So what’s the difference in risk of ssh software vulns and other software vulns?
Also, another point of view is that vulnerabilities are not very high on the risk ladder. Weak passwords, password reuse etc are far greater risks. So, the alternatives to ssh you suggest are all reliant on passwords but ssh, in the case, is based on secure keys and no passwords. Should “best practices” not include this perpective?
For vulnerabilities, complexity usually equals surface area. WireGuard was created with simplicity in mind.
>So, the alternatives to ssh you suggest are all reliant on passwords but ssh, in the case, is based on secure keys and no passwords.
WireGuard is key-based. I highly suggest reading its whitepaper:
But saying ssh is a risk “on principle” due to possible vulnerabilities, and then implying that if wireguard is used then that risk isnt there is wrong. Wireguard, and any other software, has the same vuln risk “on principle”.
> For vulnerabilities, complexity usually equals surface area. WireGuard was created with simplicity in mind.
That is such consultant distraction-speak. Simple software can have plenty vulns, and complex software can be well tested. Wireguard being “created with simplicity in mind” doesn’t not make it a better alternative to ssh, since it doesn’t mean ssh wasnt created with simplicity in mind.
I don’t disagree that adding a vpn layer is an extra layer of security which can be good. But that does not make ssh bad and vpn good. Further, they serve two different purposes so its comparing Apples to oranges in the first place.
Or how large companies actually think about this risk in the real world. Expose SSH ports to the public internet willy-nilly and count the seconds until their ops and security teams come knocking wondering what the heck. YMMV of course, but that's generally how it goes.
Are critical SSH vulns few and far between, as far as anyone knows? Yes.
Do large companies want to protect against APT-style threats with nation-state level resources? Yep.
Does seeing hundreds if not thousands of failed login attempts a day directly on their infrastructure maybe worry some people, for that reason? Yup.
You call it consultant distraction speak, I call it educating you about what Wireguard actually is, because in your original reply you suggested it was password-based.
>Further, they serve two different purposes so its comparing Apples to oranges in the first place.
Not when both can be used to protect authentication flows.
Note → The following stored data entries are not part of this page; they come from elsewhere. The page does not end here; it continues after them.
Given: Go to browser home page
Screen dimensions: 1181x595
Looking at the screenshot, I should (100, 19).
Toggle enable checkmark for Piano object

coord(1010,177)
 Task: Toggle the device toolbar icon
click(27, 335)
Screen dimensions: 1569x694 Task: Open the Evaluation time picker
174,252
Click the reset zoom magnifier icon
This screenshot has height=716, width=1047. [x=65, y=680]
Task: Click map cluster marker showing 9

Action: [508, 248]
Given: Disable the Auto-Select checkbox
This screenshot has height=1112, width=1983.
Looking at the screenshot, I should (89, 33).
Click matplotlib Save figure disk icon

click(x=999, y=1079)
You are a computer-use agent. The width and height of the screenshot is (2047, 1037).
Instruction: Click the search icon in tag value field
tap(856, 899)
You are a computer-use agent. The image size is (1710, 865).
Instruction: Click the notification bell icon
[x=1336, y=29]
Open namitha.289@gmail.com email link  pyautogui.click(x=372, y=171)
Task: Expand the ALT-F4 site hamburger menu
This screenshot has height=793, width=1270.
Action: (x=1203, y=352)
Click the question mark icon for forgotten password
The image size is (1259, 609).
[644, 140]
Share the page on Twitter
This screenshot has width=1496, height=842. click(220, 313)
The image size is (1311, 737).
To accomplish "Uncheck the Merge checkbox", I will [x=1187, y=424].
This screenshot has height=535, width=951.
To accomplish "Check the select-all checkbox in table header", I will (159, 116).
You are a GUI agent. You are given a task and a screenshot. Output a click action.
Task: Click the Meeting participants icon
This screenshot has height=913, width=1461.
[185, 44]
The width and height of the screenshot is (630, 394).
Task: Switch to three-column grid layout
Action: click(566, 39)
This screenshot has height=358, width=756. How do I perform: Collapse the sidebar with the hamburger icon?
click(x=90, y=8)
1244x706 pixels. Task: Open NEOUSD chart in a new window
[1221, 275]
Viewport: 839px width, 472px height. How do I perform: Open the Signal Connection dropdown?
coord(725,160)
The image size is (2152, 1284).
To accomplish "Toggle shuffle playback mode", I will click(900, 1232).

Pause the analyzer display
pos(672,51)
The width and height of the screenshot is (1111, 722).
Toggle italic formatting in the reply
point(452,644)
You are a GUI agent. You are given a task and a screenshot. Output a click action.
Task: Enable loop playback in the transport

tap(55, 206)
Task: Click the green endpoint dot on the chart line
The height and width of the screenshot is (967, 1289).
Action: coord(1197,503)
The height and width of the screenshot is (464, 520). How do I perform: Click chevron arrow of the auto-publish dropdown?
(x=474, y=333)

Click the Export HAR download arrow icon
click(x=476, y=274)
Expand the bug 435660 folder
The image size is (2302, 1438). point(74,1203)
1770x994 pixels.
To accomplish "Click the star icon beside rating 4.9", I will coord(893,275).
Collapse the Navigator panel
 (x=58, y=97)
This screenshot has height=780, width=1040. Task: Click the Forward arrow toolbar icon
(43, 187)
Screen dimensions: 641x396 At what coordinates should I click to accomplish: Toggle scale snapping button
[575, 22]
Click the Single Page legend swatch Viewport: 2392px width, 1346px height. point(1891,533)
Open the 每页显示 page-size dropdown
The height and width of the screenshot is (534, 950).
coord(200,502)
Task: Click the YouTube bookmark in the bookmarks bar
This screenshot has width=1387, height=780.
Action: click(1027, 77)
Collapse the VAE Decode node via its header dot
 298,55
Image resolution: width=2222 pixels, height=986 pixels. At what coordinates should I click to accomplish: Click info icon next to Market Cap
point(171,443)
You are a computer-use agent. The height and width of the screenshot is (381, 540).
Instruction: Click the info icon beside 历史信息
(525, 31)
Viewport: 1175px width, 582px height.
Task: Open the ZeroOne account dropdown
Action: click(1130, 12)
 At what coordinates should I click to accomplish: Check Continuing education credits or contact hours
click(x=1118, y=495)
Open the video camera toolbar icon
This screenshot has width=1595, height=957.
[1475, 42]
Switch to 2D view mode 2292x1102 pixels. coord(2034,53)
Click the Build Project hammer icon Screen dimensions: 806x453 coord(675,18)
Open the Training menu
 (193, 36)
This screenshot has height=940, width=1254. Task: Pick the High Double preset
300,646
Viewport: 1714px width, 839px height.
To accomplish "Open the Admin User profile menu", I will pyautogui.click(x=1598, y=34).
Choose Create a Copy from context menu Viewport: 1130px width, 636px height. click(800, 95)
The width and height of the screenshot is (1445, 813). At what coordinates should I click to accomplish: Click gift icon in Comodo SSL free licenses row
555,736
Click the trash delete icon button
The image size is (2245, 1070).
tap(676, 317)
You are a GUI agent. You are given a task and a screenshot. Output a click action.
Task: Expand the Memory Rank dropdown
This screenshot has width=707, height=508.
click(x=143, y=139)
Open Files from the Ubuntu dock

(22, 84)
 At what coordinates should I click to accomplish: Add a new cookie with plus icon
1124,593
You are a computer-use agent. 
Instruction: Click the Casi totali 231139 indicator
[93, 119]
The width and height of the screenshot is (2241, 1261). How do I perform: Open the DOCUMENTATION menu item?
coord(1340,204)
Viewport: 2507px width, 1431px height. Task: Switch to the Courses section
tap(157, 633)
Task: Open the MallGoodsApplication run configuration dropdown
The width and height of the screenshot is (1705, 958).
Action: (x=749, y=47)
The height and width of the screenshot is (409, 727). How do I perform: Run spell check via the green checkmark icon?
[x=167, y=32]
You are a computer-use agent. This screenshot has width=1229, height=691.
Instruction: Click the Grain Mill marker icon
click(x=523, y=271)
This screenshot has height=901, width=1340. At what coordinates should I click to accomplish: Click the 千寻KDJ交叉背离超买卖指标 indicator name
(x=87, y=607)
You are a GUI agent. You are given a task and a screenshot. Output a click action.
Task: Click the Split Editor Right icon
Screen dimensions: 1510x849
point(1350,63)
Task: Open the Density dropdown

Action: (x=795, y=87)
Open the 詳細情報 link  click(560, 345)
One is chatty and handshakes with unauthenticated requests, also yielding a server version number. The other simply doesn't reply and stays silent.
>Simple software can have plenty vulns, and complex software can be well tested.
In this case, both are among some of the most highly audited pieces of software on the planet.
The same with this last reply; you can keep throwing out new points all you want, but thats not going to make you correct in the original question.
Saying or implying that one software has a “principle” risk of vulnerabilities that another software doesn’t is plain and simply wrong.
And that has nothing to do with all the other stuff about layered defence, vpns, enterprise security, chatty protocols or whatever you want to pile on the discusion.
>So what’s the difference in risk of ssh software vulns and other software vulns?
I proceeded to explain how large companies think about the issue and what their rationale is for not exposing SSH endpoints to the public internet. On the technical side, I compared SSH to WireGuard.
For that comparison, the chattiness of their respective protocols was directly relevant.
Likewise complexity: between two highly-audited pieces of software, the silent one that's vastly simpler tends to win from a security perspective.
All of those points seem highly relevant to your question.
>... but thats not going to make you correct in the original question.
If you can elucidate what I said that was incorrect, I'm all ears.
Edit: codebase of ssh/wireguard implementations, just to be clear
WireGuard is 4k LoC and is very intentional about its choice of using a single, static crypto implementation to drastically reduce its complexity. Technically speaking, it has a lower attack surface for that reason.
That said, I've been on your side of the argument before, and practically speaking you can expose OpenSSH on the public internet with a proper key setup and almost certainly nothing will happen because it's a highly-audited, proven piece of software. Even though it's technically very complex.
But, that still doesn't mean it isn't best practice to avoid exposing it to the public internet. Especially when you can put things in front of it (such as WireGuard) that have a much lower technical complexity, and thus a reduced attack surface.